The building consists of a guesthouse with an art gallery for private collections of ancient Buddhism sculptures.
The site is located on the south-eastern foothill of Mt. Yatsugatake, 1300 meters above the sea level, where coniferous woods densely spread out. A stream runs along the eastern edge, bordering a primeval forest, an untouchable nature that is nowadays strictly protected.I assumed a volume had to lie loosely among the trees that would incessantly sever the object so that it appeared like the painting “Le Blanc-Seing” by Rene Magritte, 1966. For instance, a huge rock sits on the site: when I wanted to capture the whole figure of the rock, I needed to stare at it from afar. But then, paradoxically, I could hardly see it because many trunks in-between interfered in my field of view. It is like an endless game between inevitability of nature and human desire; the more distant I am for grasping wholeness, the less integrated the wholeness becomes.

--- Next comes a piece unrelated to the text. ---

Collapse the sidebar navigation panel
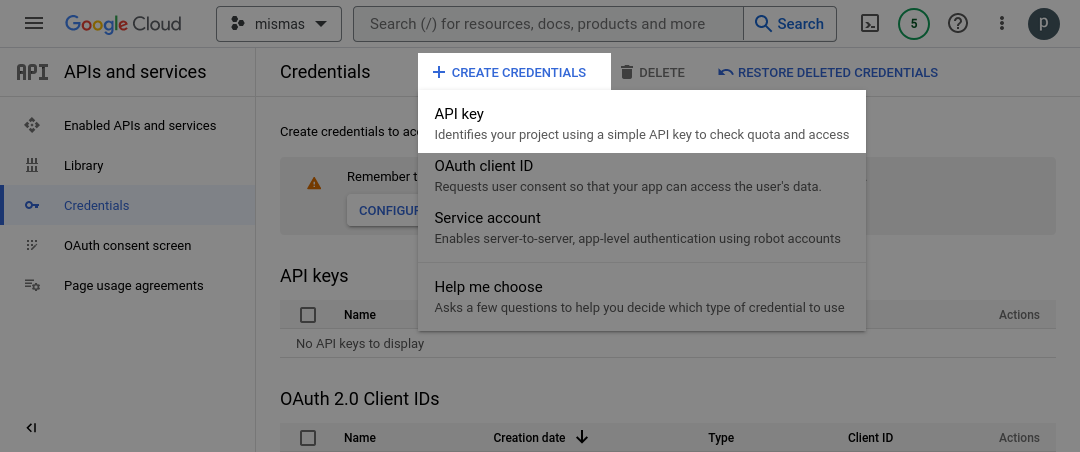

Basing on my experience, I thought that the process of disintegration or fragmentation is effective for disposing an artifice in nature in terms of less exaggerating architecture itself to human eyes.
Finally, in the building, I would enjoy a variety of spatial scenes continuously changing from one observation point to another, a richness of experience powerfully enhanced by thresholds and balance between light and shadow I tried to pursue a taylor-cut natural reality that would allow the inhabitants to imaginatively depict the actual nature. Here again, I tried to realize the appreciation of nature by not revealing the surrounding context in its wholeness.
I tried to swell four curved lines by pinning their terminations and creating a hollow core in the middle. As a result, each line turns into a ship-shaped figure whose inside contains appropriate functions corresponded to the primary space. Here I name the ship-shaped space “secondary space.”
Because the ship-shaped elements are intricately disposed, the passage becomes a switchback space of continuity in which a series of fragmental scenes are sliding from one view to another, simultaneously previewing to reviewing. Every turning point is transparent: this sole element allows the visitor to enjoy the surrounding forest.
Mr. Hirokazu Toki, a structural designer and a colleague from my university faculty, analysed the load bearing bodies and together we created a new structural system composed of ship-shaped elements. We named it CSS, Container Structure System*: each load-bearing element contains a secondary space while supporting the roof that identifies the primary ambient and unifies the building. The construction procedure is therefore quite simple, fast and consequently inexpensive.
CSS is capable of producing a variety of architectural space. It accepts any construction material enabling prefabrication, any scale of construction from a small residence to a large public facility such as a museum or a library. Ideally, CSS enables architecture to grow endlessly when the ship-shape element is added to an existing building. Backwards, it is easy to reduce a part of a building by cutting some ship-shaped element off the main body. CSS thus provides a high quality sustainability in architecture.
(*CSS is now being patented for authorizing its construction systems.)